* _TE MAKEN OPDRACHT_
Geef alsjeblieft het vervolg van de tekst over vergunningsvrije en vergunningplichtige bouwwerken, aansluitend op de laatste zin.

* _TEKST DOCUMENT_
Vergunningsvrije en vergunningplichtige bouwwerken

Voor de bouwwerken waarbij een omgevingsvergunning verplicht is wordt nog altijd het bouwen vanaf de helft van het hoofdgebouw als een wenselijk straatbeeld gehanteerd. Voor zover er vergunningsvrije bouwmogelijkheden zijn, kan in deze nota daar geen beperking in worden opgelegd. Het vernieuwde Bor maakt sinds 2014 onderscheid in het achtererfgebied bij hoofdgebouwen en het bebouwingsgebied. Het achtererfgebied is bepalend voor de toepassing van artikelen 2, 3 en 4 van bijlage II van het Bor. Het bebouwingsgebied is eveneens bepalend, maar dan met name voor de berekening van de totaal toegestane oppervlakte voor bijbehorende bouwwerken. Het achtererfgebied betreft het erf achter de lijn die het hoofdgebouw doorkruist op 1 m achter de voorkant en van daaruit evenwijdig loopt met het aangrenzend openbaar toegankelijk gebied, zonder het hoofdgebouw opnieuw te doorkruisen of in het erf achter het hoofdgebouw te komen. Dit betekent dat in diverse situaties, zoals bij naast elkaar gelegen vrijstaande woningen aanbouwen en aangebouwde bijgebouwen op 1 meter achter de voorgevel gerealiseerd kunnen worden.

* _AANGELEVERDE GEGEVENS_
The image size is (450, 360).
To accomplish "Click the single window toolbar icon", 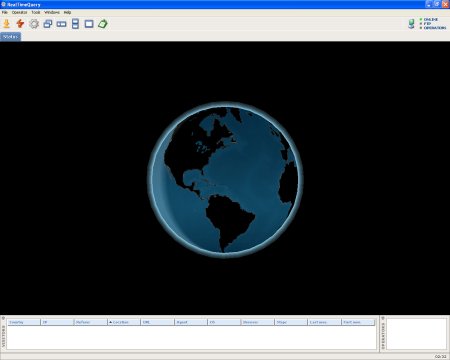I will [x=89, y=24].
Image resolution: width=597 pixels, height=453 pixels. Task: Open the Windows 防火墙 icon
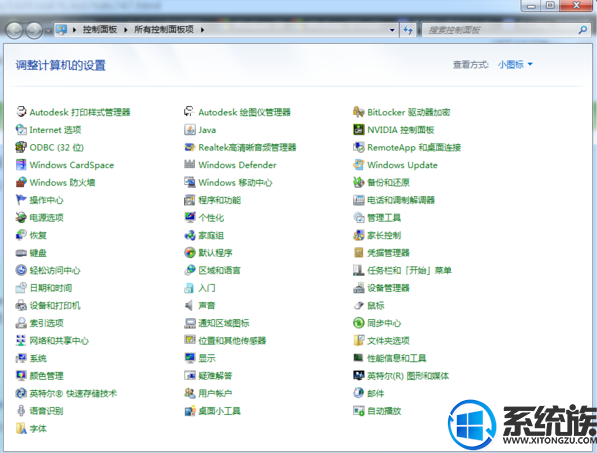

* _UITWERKING OPDRACHT_
3.2 Ligging van de bestemmingen

Hieronder wordt aan de hand van een voorbeeldsituatie de ligging van de bestemmingen toegelicht. In het voorbeeld wordt uitgegaan van een vrijstaande bestaande villa in twee bouwlagen met een kap. Hieraan bevinden zich twee aanbouwen in één bouwlaag, een oorspronkelijke serre aan de voorzijde en een keukenuitbouw aan de achter- en zijgevel van de woning. Daarnaast staat er als bijgebouw een vrijstaande garage schuin achter de woning.

afbeelding binnen de regeling

Figuur 1 het tekenprincipe van de bestemmingen Wonen binnen bouwvlak, Wonen buiten bouwvlak en Tuin

Bestemming Wonen binnen bouwvlak (W)

De villa in twee bouwlagen met kap is stedenbouwkundig gezien het bestaande hoofdgebouw (stedenbouwkundige dominantie). Het bouwvlak wordt strak om dit bestaande hoofdgebouw getrokken en krijgt de bestemming Wonen, binnen het bouwvlak.

Bestemming Wonen buiten bouwvlak (W)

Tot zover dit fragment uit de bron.